Prexige has successfully completed the Mutual Recognition Procedure (MRP) in the European Union, and all 26 EU member states have agreed to issue national approval. Initial approval for Prexige was granted in the United Kingdom, where it has been available since December 2005.
In addition to the EU, Prexige is already approved in more than 25 countries. It is expected to become available in European countries during 2007 and 2008. Novartis plans to resubmit Prexige for US approval in 2007.
Prexige will be available in 100 mg tablets (once daily dosing) and indicated for the symptomatic relief in the treatment of knee and hip osteoarthritis. The decision was based on data from clinical trials involving 34,000 patients – the largest-ever body of evidence supporting the launch of an anti-inflammatory agent.

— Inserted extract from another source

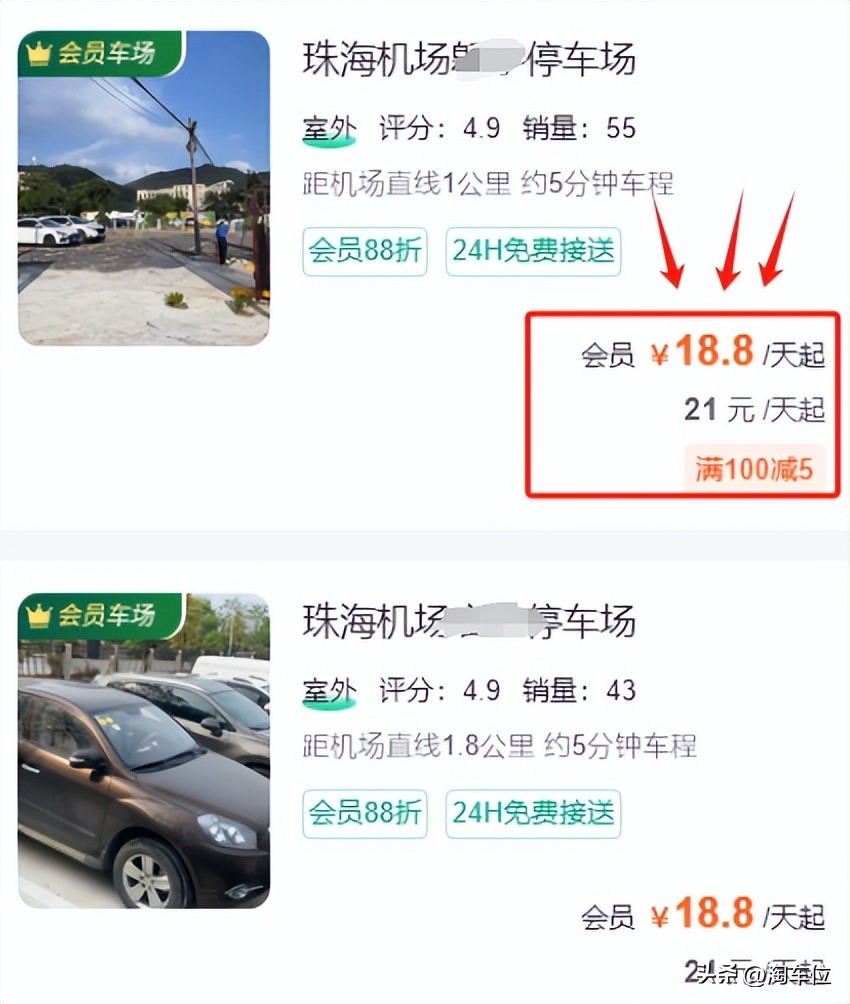
Task: Click crown icon on second 会员车场 badge
Action: (38, 616)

Prexige differs from other selective COX-2 inhibitors by targeting the site of pain, rapidly clearing from the blood and being quickly absorbed in the inflamed joint(4). Prexige offers similar pain relief to the commonly used osteoarthritis medication celecoxib(5),(6),(7),(8). However it has demonstrated a superior gastrointestinal safety profile to traditional non-steroidal anti-inflammatory drugs (NSAIDs)(1).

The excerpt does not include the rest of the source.